La RSPO ha establecido ocho principios que demuestran el interés para que, desde el sector palmero, se implemente el Consentimiento Libre, Previo e Informado (CPLI) como parte de la búsqueda de sostenibilidad de esta actividad económica. Eso significa dar un paso hacia adelante frente a lo establecido en el marco normativo colombiano de la consulta previa. Una innovación de la RSPO es que busca que la empresa y/o proyecto productivo de palma tengan en cuenta las perspectivas de todas las comunidades (por ejemplo, de los campesinos), independientemente de su origen afro, indígena, ROM (gitano) o raizal.

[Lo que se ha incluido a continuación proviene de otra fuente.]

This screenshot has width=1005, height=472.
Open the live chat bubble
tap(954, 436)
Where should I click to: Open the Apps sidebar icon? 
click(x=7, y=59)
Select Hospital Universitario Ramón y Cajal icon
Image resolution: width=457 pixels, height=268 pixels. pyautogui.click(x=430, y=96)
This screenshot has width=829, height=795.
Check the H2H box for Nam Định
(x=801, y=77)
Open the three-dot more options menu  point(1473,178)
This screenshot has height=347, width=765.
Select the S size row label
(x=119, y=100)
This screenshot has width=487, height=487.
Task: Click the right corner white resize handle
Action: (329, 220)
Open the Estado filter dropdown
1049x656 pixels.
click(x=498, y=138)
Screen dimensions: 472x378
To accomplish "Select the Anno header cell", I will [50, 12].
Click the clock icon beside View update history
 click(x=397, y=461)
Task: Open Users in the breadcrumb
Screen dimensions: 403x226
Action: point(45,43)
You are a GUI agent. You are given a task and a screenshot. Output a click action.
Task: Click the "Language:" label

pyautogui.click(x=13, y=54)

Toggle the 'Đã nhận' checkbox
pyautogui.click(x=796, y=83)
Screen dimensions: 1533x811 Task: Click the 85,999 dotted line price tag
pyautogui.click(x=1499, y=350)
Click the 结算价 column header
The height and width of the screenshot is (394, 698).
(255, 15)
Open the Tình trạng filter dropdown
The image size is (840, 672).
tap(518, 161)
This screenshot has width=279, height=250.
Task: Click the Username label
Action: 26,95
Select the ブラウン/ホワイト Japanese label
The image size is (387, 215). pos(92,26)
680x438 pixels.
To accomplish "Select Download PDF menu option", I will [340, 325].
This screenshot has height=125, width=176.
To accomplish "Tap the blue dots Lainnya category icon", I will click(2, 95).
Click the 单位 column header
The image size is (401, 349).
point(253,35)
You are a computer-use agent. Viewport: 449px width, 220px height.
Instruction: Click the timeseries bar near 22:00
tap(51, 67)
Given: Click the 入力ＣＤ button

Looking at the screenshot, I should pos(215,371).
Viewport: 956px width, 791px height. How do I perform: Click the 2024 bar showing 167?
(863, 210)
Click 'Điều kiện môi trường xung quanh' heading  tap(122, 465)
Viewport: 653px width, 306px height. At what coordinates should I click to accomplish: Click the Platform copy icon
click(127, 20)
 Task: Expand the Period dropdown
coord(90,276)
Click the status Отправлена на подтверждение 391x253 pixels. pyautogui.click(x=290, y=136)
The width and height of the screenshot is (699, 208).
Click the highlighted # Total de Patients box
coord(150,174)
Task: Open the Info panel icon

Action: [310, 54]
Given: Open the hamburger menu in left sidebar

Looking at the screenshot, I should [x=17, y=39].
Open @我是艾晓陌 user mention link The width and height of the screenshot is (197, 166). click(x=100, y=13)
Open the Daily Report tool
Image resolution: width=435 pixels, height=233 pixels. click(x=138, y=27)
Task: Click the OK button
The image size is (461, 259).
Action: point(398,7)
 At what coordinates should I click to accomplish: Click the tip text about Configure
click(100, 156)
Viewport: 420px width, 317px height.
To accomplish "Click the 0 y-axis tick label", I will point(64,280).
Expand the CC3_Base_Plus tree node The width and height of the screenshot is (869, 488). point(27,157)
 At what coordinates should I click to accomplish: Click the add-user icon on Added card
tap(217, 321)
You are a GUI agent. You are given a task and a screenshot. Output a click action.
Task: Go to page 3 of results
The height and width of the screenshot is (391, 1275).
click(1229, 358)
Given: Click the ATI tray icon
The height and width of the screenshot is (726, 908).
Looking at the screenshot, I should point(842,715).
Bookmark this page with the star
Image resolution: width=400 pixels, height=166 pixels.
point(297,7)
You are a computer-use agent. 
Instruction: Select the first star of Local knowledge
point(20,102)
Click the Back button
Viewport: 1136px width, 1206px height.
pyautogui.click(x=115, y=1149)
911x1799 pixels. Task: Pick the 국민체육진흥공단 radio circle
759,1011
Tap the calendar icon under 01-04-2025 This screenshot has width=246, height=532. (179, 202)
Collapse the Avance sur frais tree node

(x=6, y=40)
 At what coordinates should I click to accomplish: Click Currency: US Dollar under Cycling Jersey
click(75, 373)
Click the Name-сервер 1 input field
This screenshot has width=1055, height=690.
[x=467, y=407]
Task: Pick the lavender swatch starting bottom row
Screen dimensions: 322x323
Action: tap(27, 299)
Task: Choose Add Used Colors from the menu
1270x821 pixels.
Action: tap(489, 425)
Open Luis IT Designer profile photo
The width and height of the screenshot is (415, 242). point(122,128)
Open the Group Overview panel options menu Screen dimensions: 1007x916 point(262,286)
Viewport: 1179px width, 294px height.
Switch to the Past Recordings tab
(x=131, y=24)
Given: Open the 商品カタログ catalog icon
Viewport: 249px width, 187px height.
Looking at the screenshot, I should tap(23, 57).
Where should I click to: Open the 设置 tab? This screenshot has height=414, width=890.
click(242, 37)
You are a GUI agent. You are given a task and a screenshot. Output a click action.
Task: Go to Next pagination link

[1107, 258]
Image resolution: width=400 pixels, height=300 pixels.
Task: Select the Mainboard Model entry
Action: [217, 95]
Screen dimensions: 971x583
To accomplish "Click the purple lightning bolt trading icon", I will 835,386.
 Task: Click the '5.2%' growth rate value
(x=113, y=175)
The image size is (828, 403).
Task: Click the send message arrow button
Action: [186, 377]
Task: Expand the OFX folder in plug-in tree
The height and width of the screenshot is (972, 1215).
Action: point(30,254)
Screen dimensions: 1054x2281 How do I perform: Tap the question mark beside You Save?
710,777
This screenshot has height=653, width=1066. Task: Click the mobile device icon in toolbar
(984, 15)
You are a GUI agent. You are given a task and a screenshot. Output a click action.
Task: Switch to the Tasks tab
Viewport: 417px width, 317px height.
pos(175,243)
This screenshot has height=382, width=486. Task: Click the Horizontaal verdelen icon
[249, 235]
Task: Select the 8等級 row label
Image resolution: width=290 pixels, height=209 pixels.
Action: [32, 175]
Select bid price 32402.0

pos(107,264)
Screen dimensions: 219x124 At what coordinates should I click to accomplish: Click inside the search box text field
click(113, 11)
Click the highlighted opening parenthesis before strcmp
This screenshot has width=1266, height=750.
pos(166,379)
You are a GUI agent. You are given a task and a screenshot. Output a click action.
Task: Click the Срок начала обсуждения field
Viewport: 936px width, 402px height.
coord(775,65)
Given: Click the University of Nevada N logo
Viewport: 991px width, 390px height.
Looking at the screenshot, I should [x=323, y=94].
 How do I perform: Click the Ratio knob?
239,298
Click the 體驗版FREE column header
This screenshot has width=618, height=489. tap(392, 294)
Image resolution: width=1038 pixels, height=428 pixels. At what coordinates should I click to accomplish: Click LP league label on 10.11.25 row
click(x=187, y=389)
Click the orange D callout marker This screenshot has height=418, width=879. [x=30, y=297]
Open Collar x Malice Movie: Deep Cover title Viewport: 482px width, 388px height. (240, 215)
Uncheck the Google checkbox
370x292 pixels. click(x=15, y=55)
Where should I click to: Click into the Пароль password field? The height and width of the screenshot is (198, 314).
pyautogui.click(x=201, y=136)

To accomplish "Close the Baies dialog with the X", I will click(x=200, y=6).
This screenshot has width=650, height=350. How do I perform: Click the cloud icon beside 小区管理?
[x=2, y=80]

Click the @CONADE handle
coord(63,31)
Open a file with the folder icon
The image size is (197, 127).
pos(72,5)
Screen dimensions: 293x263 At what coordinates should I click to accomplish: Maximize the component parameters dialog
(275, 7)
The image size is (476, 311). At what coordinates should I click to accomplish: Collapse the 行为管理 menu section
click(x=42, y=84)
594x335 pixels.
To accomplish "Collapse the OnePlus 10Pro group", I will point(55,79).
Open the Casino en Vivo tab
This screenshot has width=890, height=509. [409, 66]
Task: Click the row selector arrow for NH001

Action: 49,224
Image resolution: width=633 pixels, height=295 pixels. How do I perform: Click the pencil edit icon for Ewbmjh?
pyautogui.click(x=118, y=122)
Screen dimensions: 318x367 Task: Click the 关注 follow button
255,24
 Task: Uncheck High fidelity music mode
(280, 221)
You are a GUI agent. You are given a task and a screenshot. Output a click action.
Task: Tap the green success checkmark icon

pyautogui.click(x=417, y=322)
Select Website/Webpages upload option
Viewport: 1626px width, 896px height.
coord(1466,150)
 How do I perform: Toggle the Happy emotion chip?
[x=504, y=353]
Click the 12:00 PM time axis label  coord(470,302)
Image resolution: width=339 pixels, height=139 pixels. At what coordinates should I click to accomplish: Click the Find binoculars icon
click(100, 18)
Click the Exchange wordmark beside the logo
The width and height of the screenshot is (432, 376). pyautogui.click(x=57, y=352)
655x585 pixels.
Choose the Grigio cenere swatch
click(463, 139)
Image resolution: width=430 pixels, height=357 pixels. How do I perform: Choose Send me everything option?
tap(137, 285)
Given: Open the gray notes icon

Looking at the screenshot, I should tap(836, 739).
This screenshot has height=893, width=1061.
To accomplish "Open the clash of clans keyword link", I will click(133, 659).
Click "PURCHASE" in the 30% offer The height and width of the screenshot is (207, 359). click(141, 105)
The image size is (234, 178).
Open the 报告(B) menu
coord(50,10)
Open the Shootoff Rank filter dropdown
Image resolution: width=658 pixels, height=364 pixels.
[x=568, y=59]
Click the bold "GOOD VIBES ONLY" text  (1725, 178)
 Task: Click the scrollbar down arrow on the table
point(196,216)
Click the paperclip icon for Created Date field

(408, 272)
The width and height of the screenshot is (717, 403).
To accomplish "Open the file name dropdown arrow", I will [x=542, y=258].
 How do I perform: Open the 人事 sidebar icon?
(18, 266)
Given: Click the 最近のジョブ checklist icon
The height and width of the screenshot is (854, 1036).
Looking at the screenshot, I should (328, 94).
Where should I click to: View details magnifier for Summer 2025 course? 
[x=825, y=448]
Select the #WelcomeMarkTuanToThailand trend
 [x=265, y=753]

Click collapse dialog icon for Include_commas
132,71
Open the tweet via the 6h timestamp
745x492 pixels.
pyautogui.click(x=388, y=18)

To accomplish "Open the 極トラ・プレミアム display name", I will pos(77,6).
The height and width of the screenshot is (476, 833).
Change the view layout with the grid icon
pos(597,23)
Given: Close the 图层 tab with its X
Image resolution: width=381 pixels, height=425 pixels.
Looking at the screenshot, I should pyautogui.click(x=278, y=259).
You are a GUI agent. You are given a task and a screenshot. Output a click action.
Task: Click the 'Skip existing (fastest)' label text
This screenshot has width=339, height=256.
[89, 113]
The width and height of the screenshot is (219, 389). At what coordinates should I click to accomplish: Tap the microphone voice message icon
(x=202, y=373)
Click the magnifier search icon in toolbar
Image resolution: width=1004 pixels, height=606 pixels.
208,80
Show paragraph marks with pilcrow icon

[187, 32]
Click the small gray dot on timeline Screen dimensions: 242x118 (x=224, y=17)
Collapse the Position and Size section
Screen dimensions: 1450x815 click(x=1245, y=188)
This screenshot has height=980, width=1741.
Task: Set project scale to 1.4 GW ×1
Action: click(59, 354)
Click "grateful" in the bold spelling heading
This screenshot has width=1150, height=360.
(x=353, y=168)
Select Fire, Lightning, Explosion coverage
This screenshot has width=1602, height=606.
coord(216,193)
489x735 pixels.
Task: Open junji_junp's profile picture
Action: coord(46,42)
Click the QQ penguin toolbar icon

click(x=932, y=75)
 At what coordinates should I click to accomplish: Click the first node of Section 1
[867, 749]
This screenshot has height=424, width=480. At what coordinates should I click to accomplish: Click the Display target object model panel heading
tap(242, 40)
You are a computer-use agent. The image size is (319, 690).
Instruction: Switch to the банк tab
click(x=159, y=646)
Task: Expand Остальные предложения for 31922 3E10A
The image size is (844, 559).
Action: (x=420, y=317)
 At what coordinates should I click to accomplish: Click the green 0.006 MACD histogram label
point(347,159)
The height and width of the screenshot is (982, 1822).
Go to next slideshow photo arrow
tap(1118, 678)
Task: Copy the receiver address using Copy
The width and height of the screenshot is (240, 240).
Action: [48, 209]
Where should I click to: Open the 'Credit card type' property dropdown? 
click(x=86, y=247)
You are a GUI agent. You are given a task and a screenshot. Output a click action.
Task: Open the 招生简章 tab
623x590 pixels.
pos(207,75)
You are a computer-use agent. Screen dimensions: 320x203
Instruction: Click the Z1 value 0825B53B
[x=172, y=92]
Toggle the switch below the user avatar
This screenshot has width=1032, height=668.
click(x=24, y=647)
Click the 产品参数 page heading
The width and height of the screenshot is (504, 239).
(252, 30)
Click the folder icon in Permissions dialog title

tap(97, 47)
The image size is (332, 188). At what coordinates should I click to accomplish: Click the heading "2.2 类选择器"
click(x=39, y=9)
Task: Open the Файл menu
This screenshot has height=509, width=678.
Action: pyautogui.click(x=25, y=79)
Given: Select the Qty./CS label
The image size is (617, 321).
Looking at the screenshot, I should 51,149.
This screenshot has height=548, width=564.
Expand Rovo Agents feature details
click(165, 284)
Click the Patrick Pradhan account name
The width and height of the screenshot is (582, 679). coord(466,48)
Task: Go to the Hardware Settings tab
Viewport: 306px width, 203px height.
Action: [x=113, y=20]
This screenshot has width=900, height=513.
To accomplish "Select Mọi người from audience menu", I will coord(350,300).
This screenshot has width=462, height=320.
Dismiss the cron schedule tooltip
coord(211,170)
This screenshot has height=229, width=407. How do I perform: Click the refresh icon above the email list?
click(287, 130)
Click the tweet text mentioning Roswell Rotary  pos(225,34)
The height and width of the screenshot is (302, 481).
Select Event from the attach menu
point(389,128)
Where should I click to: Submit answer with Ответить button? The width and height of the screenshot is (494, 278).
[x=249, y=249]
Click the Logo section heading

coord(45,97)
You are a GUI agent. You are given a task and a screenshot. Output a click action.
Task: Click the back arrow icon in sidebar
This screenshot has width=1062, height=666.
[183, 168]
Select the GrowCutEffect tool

No ha sido una tarea fácil lograr la transición en Colombia. Si bien en la consulta previa y el CLPI se pretende dar cumplimiento a lo establecido en el Convenio 169 de la Organización Internacional del Trabajo (OIT), el dilema radica en la posibilidad que tienen las comunidades, bajo la figura del CLPI, de negar su consentimiento a proyectos económicos y/o decisiones administrativas que afecten su integridad física y/o cultural. De un lado, se tiene la necesidad de proteger y respetar los derechos humanos de una minoría; de otro, las perspectivas de desarrollo y crecimiento económico territorial de un país.

Ahora bien, lo desarrollado por la RSPO es una muestra de la importancia en la obtención del consentimiento en los procesos de implementación de cultivos palmeros, dado que robustece la perspectiva de derechos humanos en la actividad económica y fortalece las licencias sociales de la operación.